I am a member of one of those oppressed groups that Bianca is apparently disregarding, and I saw nothing wrong with her post. She is bluntly stating that she has a good life right now and will probably not experience any unpleasant situations someone that I, a 300 lb biracial woman may experience.
She is far from a douchehound, and quite frankly, I think that term needs to die a quick death in FA.
@lifeonfats First of all, I didn’t say she was disregarding or oppressing anyone. My response to her in comments was a general response I’d tell anyone when discussing privilege. And as far as the quality of her life, she does have a good one. And she will continue to do so as a white person (less so as a woman), no matter how dire her circumstances. She will always have privilege (unless, god forbid, she becomes homeless, in which case I think the rungs of privilege are very, very closely spaced but that is another post all together).
Why should douchehound die a quick death just in the FA community?
I think the term is overused myself, but that’s just my humble opinion.
I get the acknowledging thing. I just don’t get why Bianca said she wouldn;t change it — I mean obvs I wouldn’t like to have fewer privileges than I do have (or advantages or whatever you want to call them). But saying you don’t want to change them combined with a ‘mine is better than yours’, even if meant to be funny or ironic, makes it sound more like a privilege race or competition. I have tonnes of privileges, but I would really like it if Things About The World And How People Behave could change so that the privileges were more evenly spread around — I imagine that’s also something Bianca might think was good to aim for. But her post doesn’t really say anything about that… the whole thing just struck me as a bit ‘yeah my life is better than lots of others [less easy past or more easy past notwithstanding] and yeah life is less good if you have fewer privileges [because mine are better!] but whaddya want me to do about it?

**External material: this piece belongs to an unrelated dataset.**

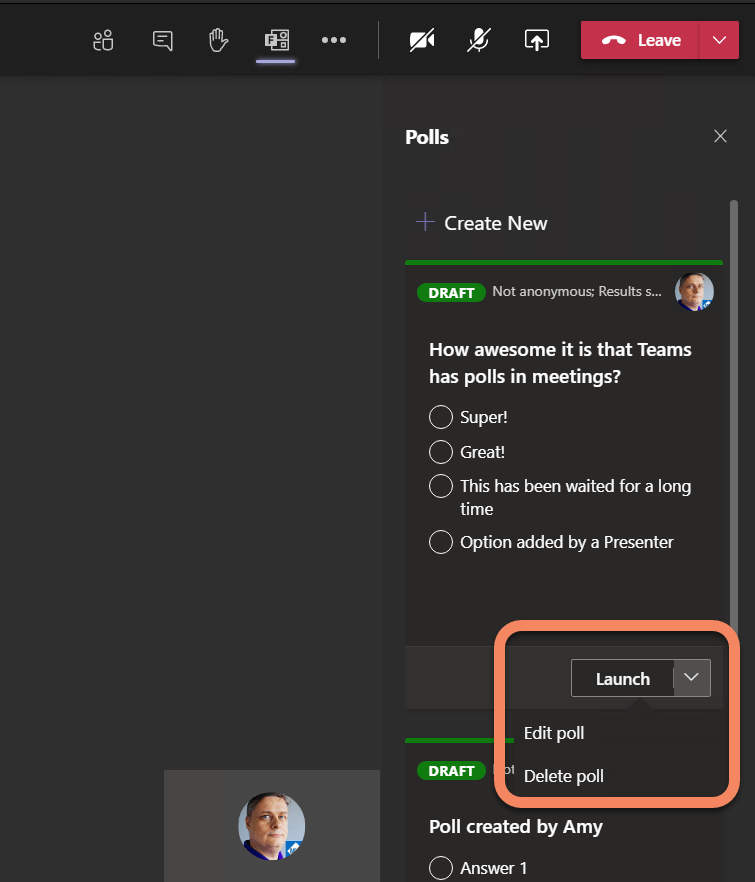Open the More actions ellipsis menu
755x882 pixels.
pyautogui.click(x=333, y=40)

I don’t know. I get sarcasm, I get that there was plenty in that post, but it just felt a little misplaced to me — it’s not like we’ve fixed all the problems of power imbalances in society so now it’s ok to laugh about how privileged we/a person might be. Maybe a better question would be about how to help the people who have plenty of privileges/advantages but do deny them to recognise where they’re getting cut all the breaks and what damage that does — that’s where the exclusion happens and it’s not that Bianca was doing the excluding, she was just helping those that do do the excluding a ‘pass’ to continue. ‘After all, can’t do owt about it can you?’ Sigh
I’ll start this out by saying that I believe acknowledging privilege is unnecessary. We have all had it shoved down our throats (especially those who spent a great deal of time in the deep south) that, in being white, we are privileged. By having disposable income, we are privileged. Being male is another privilege. Being heterosexual is yet another.
Honestly, there is nothing I can do about my privilege. I sure as hell won’t be ashamed of who I am and where I came from. Someone who screams “But you’re PRIVILEGED!” intends to make me feel that way.
There were always ‘power imbalances’ in society. There always will be. There will always be oppressed people. It’s the ‘You VS. Me’ dynamic. It is a human trait – a survival mechanism, to protect the ‘tribe’.
Not to say that we shouldn’t try to change things. But first we have to acknowledge human nature. Societal Homogenization will do no one any good…it’s just a Communism of a different color.